→ **Set of tasks**:
1. Answer each question from the text about influential albums. (a) Which band does the first entry call brilliant? (b) What was the writer studying in college when first hearing King's X? (c) What tuning did the writer discover while playing guitar more in college?
2. Rewrite part of the text about influential albums, replacing "excellence" with "greatness". Begin at the words that have "1. This is the" and stop after "musical head space.".

→ **Reading text**:
────────────────────────────────────────

1. This is the album that started it all for me. It's the primary reason that I picked up the guitar and continue to play it today. Yes, I know there are overdubs on it, and it's certainly not perfect, but I don't care. The music these guys made and continued to make is one of the biggest influences in my guitar playing, as well as approach to music in the first place. Not only did they demonstrate what it means to really care about your music, they inspired me to be the best musician that I could. They motivated me to strive for excellence and to produce the same type of emotions in others that I experience when listening to them. Rush are brilliant and will always occupy a special place in my musical head space.

 

2. I was a zoology student in college when I first heard King's X. I had a part-time job working in a laboratory preparing food for the tobacco hornworm and I had to go in after everyone left and work at night. I would put this album on and listen to it several times and wonder what the heck was going on. How did they get these sounds? Is the distortion coming from the guitar or the bass? Why did it sound so heavy? As I begin to play my guitar more and more in college I discovered drop D tuning and read everything I could about this band. I went to see them several times and got to meet them on occasion. Simply put, there is before-and-after in my songwriting and the difference is this band. It's also when I realized that tone is in the hands for those of you who play guitar. Ty gets some of the best guitar sounds ever and it's a combination of his ear and his hands. We would all do well to sit back and learn.

────────────────────────────────────────

→ **Given information**:

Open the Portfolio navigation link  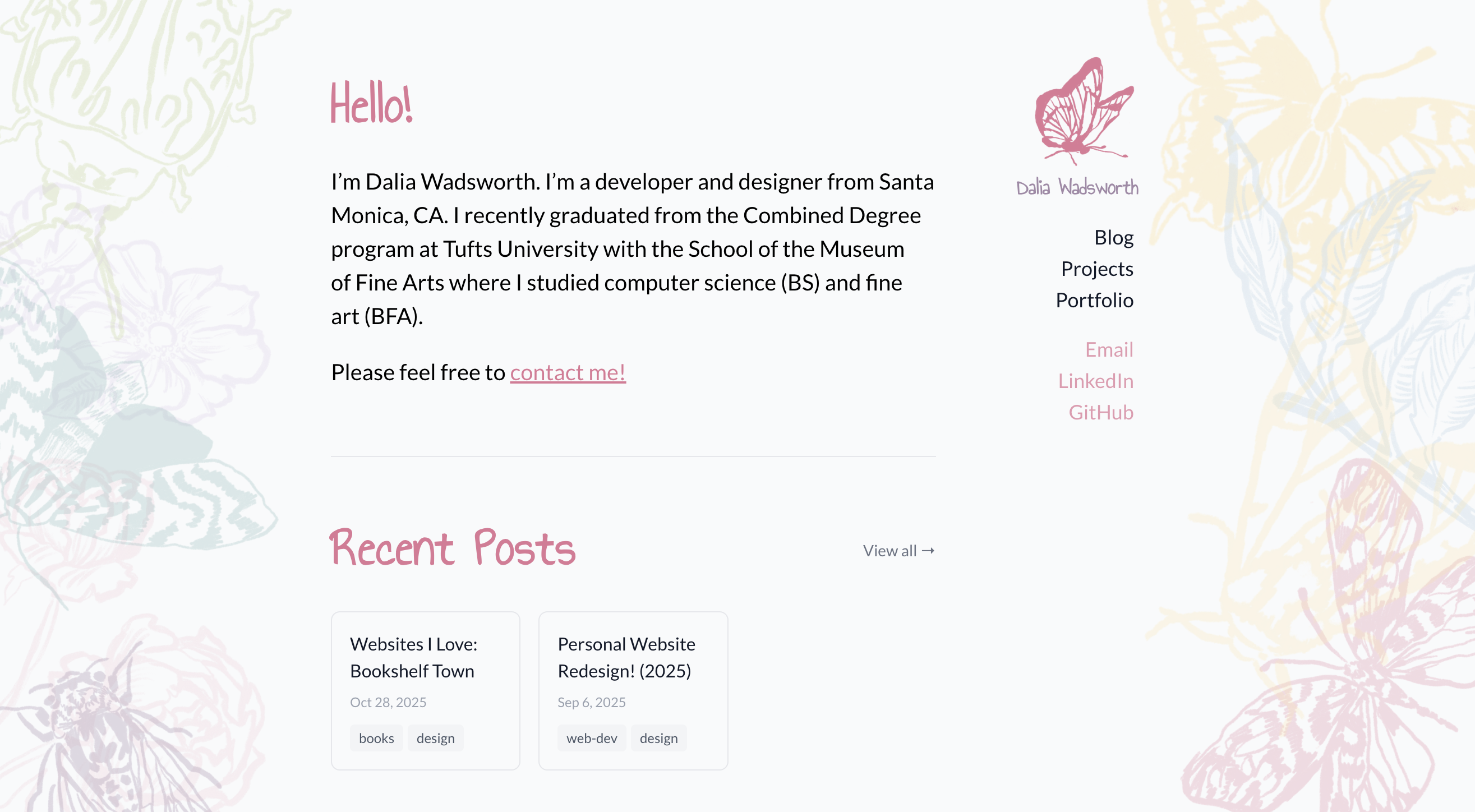(1094, 300)
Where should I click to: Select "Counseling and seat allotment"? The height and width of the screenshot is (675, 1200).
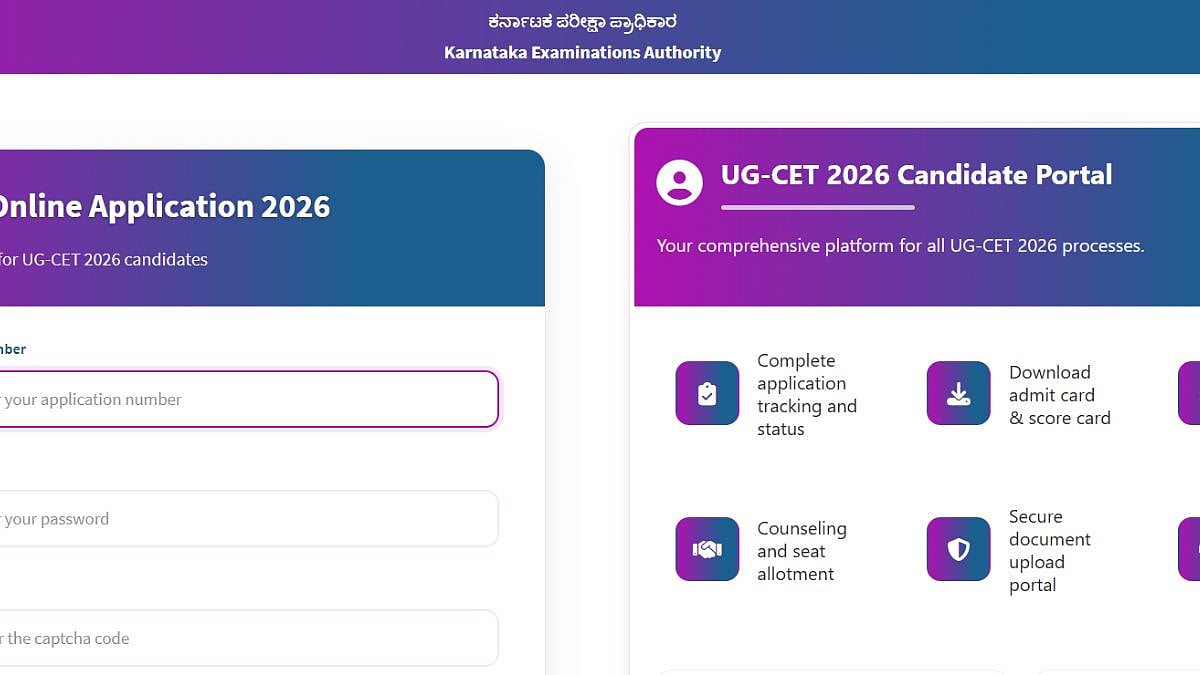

────────────────────────────────────────

→ **Task solutions**:
1.
(a) Rush
(b) Zoology
(c) Drop D tuning

2.
1. This is the album that started it all for me. It's the primary reason that I picked up the guitar and continue to play it today. Yes, I know there are overdubs on it, and it's certainly not perfect, but I don't care. The music these guys made and continued to make is one of the biggest influences in my guitar playing, as well as approach to music in the first place. Not only did they demonstrate what it means to really care about your music, they inspired me to be the best musician that I could. They motivated me to strive for greatness and to produce the same type of emotions in others that I experience when listening to them. Rush are brilliant and will always occupy a special place in my musical head space.